EXCERPT TO READ section start
Open Source Football: Exploring Quarterback Volatility with Gini Coefficients

Joseph Chernak

Intro:

A few years ago, Bill Petti posted a great article on FanGraphs describing hitter volatility and how it can be quantified via Gini coefficients. Petti wrote that volatility is how a player distributes their overall season performance (as measured by wRC in his case) throughout the season on a game by game basis. This is opposed to streakiness which is related to clustering of good and bad performances over the course of a season. To quantify a hitters volatility, he proposed the usage of a Gini coefficient. Typically Gini coefficients are used to evaluate the wealth distribution in countries (0-1 scale where higher values indicate less equal distribution of wealth). In the case of football, a Gini coefficient can tell us how each individual quarterback distributes their cumulative season EPA (passes, rushes, penalties) on a game by game basis (includes playoffs).

In this post, I follow a similar methodology to Petti’s original work to calculate a quarterback’s volatility by season. In addition, I create a “Volatility Over Expected (VOLoe)” GAM model to evaluate a QB’s volatility within the context of their season EPA and total opportunities (passes, rushes, penalties).

Data Prep and Packages

This post uses NFLfastR quarterback data from 1999 to 2020. The full data prep process can be found on my GitHub (just a long loop that loads the data, adds rosters so we can filter for only QB’s, and adding team colors). Some of the notable assumptions in the data cleaning process are: 1. Games where QB x is involved in less than 5 plays (passes, rushes, penalties) are removed from that QB’s history. This is under the assumption that if QB x was involved in so few plays, they were injured or rested. Since the gini coefficient doesn’t consider the amount of plays in a game, this method protects the gini score from being inflated by very low opportunity, low EPA games. 2. Filtered for QB’s who threw greater than 250 passes in a season.

#packages
library(dplyr)
library(ggcorrplot)
library(ggplot2)
library(gt)
library(mgcv)
library(nflfastR)
library(readr)
library(tidyverse)

#load data
DF <- read_rds("VOL_DF.rds") %>%
  filter(
    plays >= 10,#remove any games where QB was involved in less than 10 plays
    season_plays >= 250) #filter for greater than 250 attempts

Gini Coefficient Calculation & Analysis

To calculate each QB’s gini coefficient, we can use the same function created in Petti’s article. A typical gini calculation can’t be used with EPA because of negative EPA values, thus the modified gini method has to be used.

#Gini coefficient function to handle negative EPA
Gini_Function <- function(Y) {
  
  Y <- sort(Y)
  
  N <- length(Y)
  
  u_Y <- mean(Y)
  
  top <- 2/N^2 * sum(seq(1,N)*Y) - (1/N)*sum(Y) - (1/N^2) * sum(Y)
EXCERPT TO READ section end
ENTRIES SHOWN section start
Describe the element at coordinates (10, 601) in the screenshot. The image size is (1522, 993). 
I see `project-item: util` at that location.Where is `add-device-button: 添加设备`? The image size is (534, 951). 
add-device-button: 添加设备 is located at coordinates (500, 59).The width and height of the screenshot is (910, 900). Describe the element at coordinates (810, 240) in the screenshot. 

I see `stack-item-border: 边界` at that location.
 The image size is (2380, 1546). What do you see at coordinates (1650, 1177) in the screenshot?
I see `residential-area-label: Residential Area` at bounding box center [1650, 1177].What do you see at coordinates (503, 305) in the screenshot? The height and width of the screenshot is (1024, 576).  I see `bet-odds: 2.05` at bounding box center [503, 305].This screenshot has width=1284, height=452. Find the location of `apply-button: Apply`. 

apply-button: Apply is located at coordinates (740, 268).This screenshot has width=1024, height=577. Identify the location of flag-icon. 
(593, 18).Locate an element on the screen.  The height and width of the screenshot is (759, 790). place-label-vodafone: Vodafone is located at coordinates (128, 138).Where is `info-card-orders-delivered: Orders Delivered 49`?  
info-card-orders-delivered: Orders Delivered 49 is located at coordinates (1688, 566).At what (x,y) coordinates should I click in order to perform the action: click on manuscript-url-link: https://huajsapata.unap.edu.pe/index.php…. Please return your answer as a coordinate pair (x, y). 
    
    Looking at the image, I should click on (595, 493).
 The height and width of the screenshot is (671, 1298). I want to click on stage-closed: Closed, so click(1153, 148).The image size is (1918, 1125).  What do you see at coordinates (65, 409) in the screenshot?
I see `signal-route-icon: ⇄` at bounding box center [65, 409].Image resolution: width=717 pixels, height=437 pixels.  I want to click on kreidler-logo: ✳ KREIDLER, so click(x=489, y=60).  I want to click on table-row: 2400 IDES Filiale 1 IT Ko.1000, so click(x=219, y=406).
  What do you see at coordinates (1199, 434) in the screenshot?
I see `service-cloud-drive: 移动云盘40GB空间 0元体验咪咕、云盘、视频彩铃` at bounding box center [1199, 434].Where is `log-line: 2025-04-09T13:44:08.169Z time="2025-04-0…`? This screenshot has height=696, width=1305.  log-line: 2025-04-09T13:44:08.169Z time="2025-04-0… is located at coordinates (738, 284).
ENTRIES SHOWN section end
### ABOUT THIS TASK:
Extend the write-up on quarterback volatility and Gini coefficients, picking up right after its last line. The records stand apart from the quarterback volatility write-up and are not part of it.

### REPLY TO THE EXERCISE:
  
  min_T <- function(x) {
    
    return(min(0,x))
    
  }
  
  max_T <- function(x) {
    
    return(max(0,x))
    
  }
  
  T_all <- sum(Y)
  
  T_min <- abs(sum(sapply(Y, FUN = min_T)))
  
  T_max <- sum(sapply(Y, FUN = max_T))
  
  u_P <- (N-1)/N^2*(T_max + T_min)
  
  return(top/u_P)
  
}

#calculate gini scores for our QBs
pbp_QBs_gini <- DF %>% 
  select(id, season, Total_EPA) %>% 
  na.omit() %>% 
  aggregate(Total_EPA ~ id + season, data = ., FUN = "Gini_Function") %>%
  rename("VOL" = "Total_EPA")%>%
  left_join(DF, by = c("id", "season")) %>%
  filter(VOL != "NaN")

#remove extra data
rm(DF)
rm(Gini_Function)

Applying the function to our data frame yields a gini score for each quarterback season since 1999 (minimum 250 throws in given season). We can then plot a QB’s volatility and EPA/Play in the 2020 season. Lower volatility is better, meaning up and to the right is best.

#group up each QB & season
QBs_Grouped <- pbp_QBs_gini %>%
  group_by(
    id,
    season
  ) %>%
  #group by each QB to see their VOL on a season by season basis
  summarize(
    name  = unique(name),
    color = unique(team_color),
    VOL   = unique(VOL),
    EPA_play = unique(Season_EPA),
    Plays = sum(plays)
  ) %>%
  ungroup() 

#check who the least volatile, highest EPA/Play QB's were in 2020
Data_2020 <- QBs_Grouped %>%
  filter(season == 2020)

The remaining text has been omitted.